Nobody will think less of you if you use wrist watch instead of wristwatch because, well, a lot of people still do, including Google. Google actually isn't a person, but when you search for wristwatch, Google thoughtfully tries to correct you:
That's because Google knows that a search for wrist watch produces about 27,100,000 results, while wristwatch yields a mere 1,780,000 pages.
Not for the first time, The Internet is Wrong. You may have encountered other examples of that yourself. For example, when Hurricane Sandy wreaked havoc across the eastern seaboard of the United States in 2012, rumors of the New York Stock exchange being flooded flew around the Web like tree branches themselves during a storm.
How do I know that Google is wrong? First, over the past century authors of books, who are generally literate people but who also work with very smart editors, have transitioned from using wrist watch to wristwatch—one word. The trend, as evidenced in Google's own Ngram viewer (a service that shows word usage in books over time), has been from wrist watch to wristwatch:
The change from wrist watch to wristwatch in books was striking and fast. In just 10 years wrist watch went out of fashion, to be replaced by wristwatch.

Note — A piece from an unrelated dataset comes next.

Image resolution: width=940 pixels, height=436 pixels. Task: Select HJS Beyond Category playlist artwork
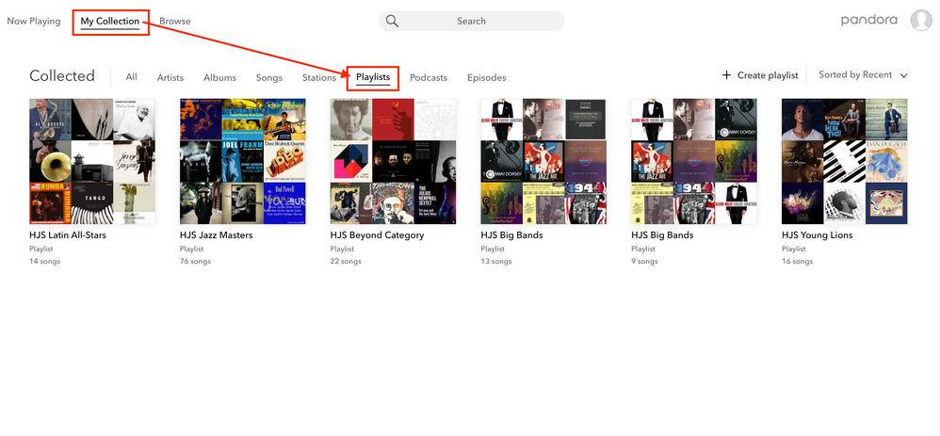tap(393, 161)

The use of the word wrist watch even feels quaint. Take a look at this news report that appeared in the New York Times on January 27, 1916, and tell me that wrist watch doesn't seem out of place in time:
The other reason we can be sure that it's wristwatch and not wrist watch is that wristwatch review websites, which know a thing or two about wristwatches, mostly write it as one word. Watch experts speak: wristwatch is one word.
As for the future, let's keep our fingers crossed and hope that we never see WristWatch become the norm.